Speech-to-Text¶
Transcribe audio files using Wav2Vec2, a non-autoregressive CTC model that converts speech to text in a single forward pass.
Quick example¶
try (var recognizer = Wav2Vec2Recognizer.builder().build()) {
System.out.println(recognizer.transcribe(Path.of("audio.wav")).text());
}
Full example¶
import io.github.inference4j.audio.Wav2Vec2Recognizer;
import io.github.inference4j.audio.Transcription;
import java.nio.file.Path;
public class SpeechToText {
public static void main(String[] args) {
try (var recognizer = Wav2Vec2Recognizer.builder().build()) {
Transcription result = recognizer.transcribe(Path.of("speech.wav"));
System.out.println(result.text());
}
}
}
From raw audio data¶
If you already have audio samples as a float array:
try (var recognizer = Wav2Vec2Recognizer.builder().build()) {
float[] audioData = loadAudioSamples(); // your audio loading logic
Transcription result = recognizer.transcribe(audioData, 16000);
System.out.println(result.text());
}
Builder options¶
| Method | Type | Default | Description |
|---|---|---|---|
.modelId(String) |
String |
inference4j/wav2vec2-base-960h |
HuggingFace model ID |
.modelSource(ModelSource) |
ModelSource |
HuggingFaceModelSource |
Model resolution strategy |
.sessionOptions(SessionConfigurer) |
SessionConfigurer |
default | ONNX Runtime session config |
.vocabulary(Vocabulary) |
Vocabulary |
auto-loaded from vocab.json |
CTC vocabulary |
.inputName(String) |
String |
auto-detected | Input tensor name |
.sampleRate(int) |
int |
16000 |
Target sample rate (Hz) |
.blankIndex(int) |
int |
0 |
CTC blank token index |
.wordDelimiter(String) |
String |
"\|" |
Word separator token in vocabulary |
Result type¶
Transcription is a record with:
| Field | Type | Description |
|---|---|---|
text() |
String |
The transcribed text |
segments() |
List<Segment> |
Timed segments (empty for Wav2Vec2) |
Audio requirements¶
- Format: WAV files (loaded automatically from
Path) - Sample rate: Audio is automatically resampled to the model's target rate (16kHz by default)
- Channels: Mono (stereo is downmixed automatically)
- Duration: No hard limit, but very long files will use more memory
How it works¶
Wav2Vec2 is a non-autoregressive model — it processes the entire audio waveform in a single forward pass and produces character-level predictions using CTC (Connectionist Temporal Classification) decoding.
The pipeline:
- Load and normalize audio from WAV file
- Resample to 16kHz if needed
- Run a single forward pass through the model
- Apply CTC greedy decoding to convert logits to characters
- Join characters into words using the word delimiter
Tips¶
- The default model (
wav2vec2-base-960h) is trained on English LibriSpeech data.
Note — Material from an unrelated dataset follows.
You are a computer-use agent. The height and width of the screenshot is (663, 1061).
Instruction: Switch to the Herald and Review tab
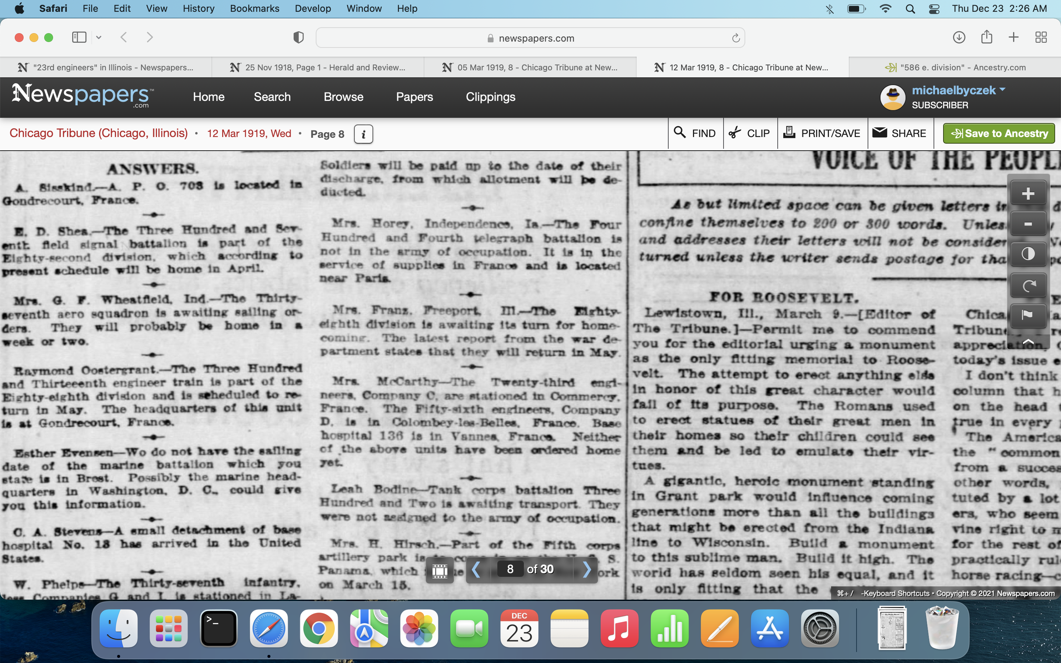[x=318, y=68]
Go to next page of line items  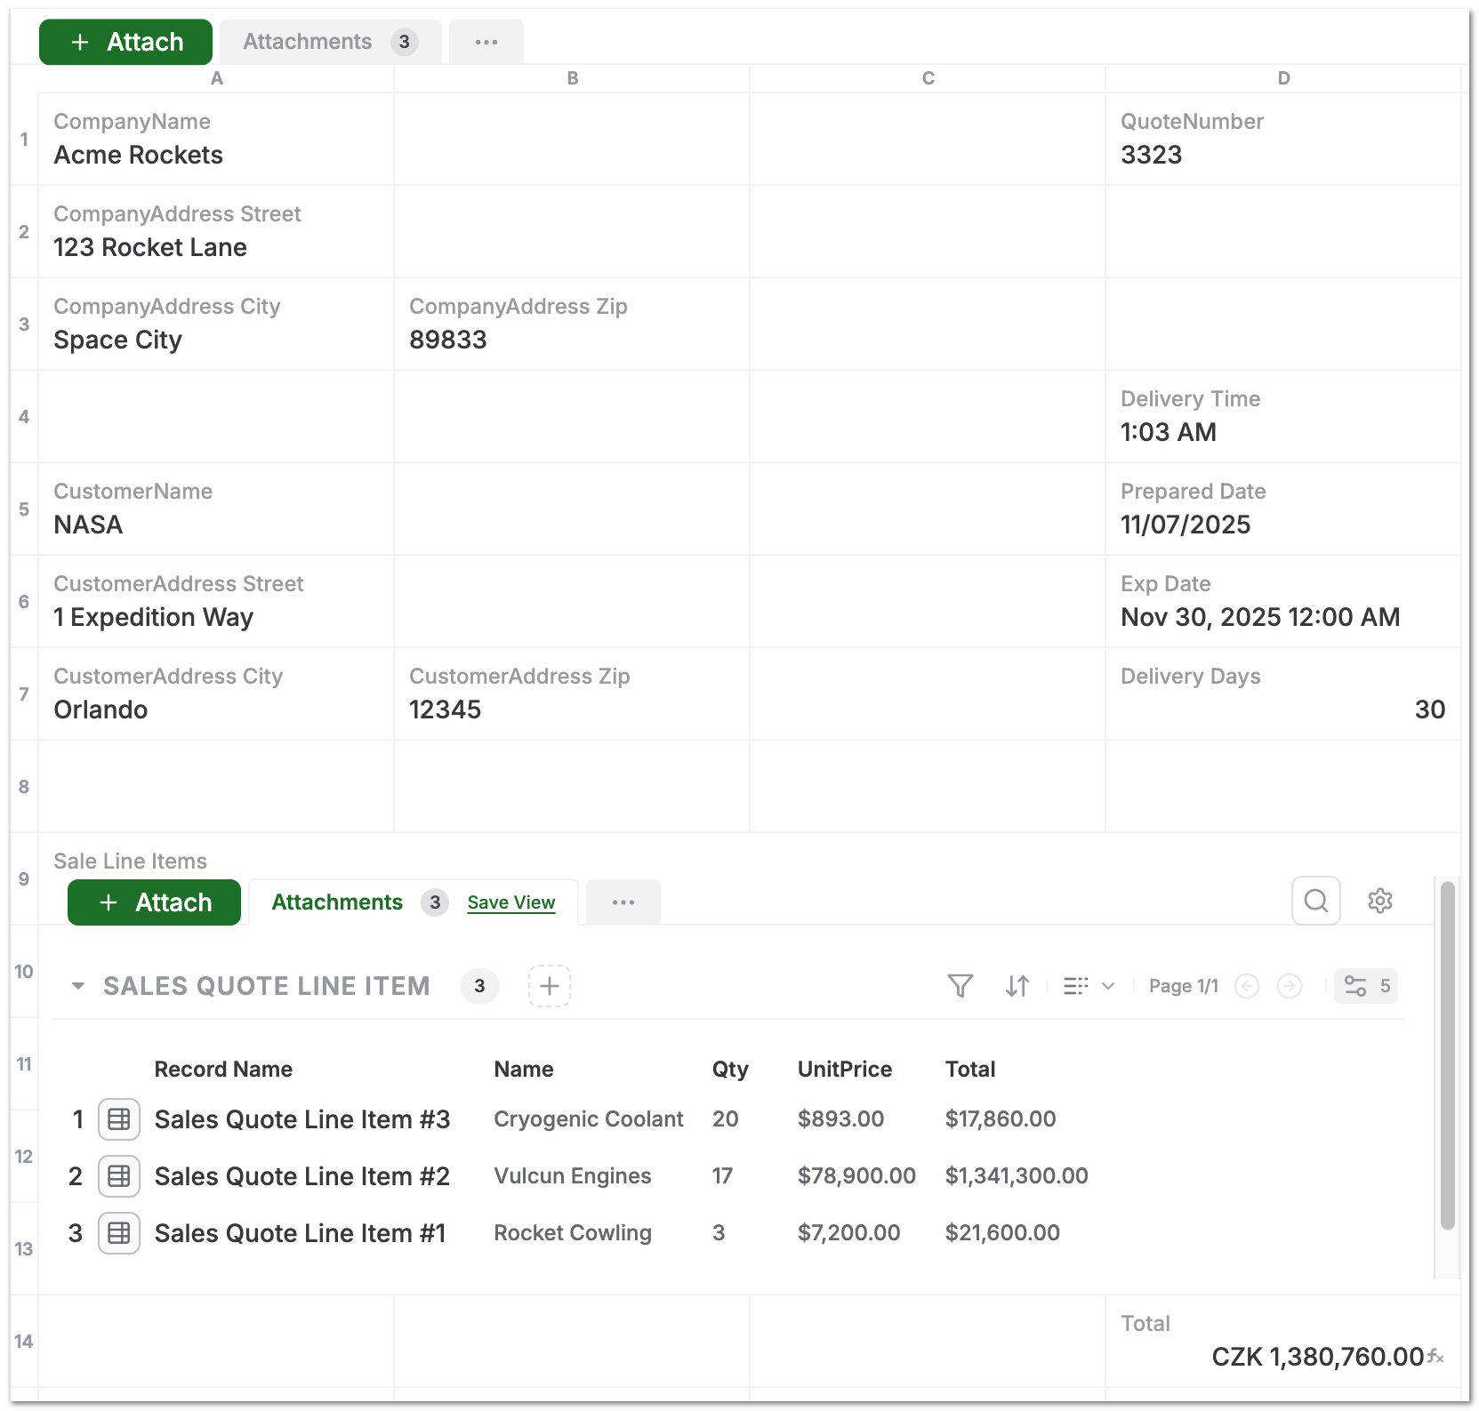pyautogui.click(x=1290, y=986)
For other languages, use an appropriate fine-tuned model. - Wav2Vec2 works best with clean speech. For noisy audio, consider preprocessing with VAD to extract speech segments first — see Voice Activity Detection.
- This is a CTC model (single-pass), not an autoregressive model. It's fast but may be less accurate on complex audio. For multilingual support or translation, see Whisper.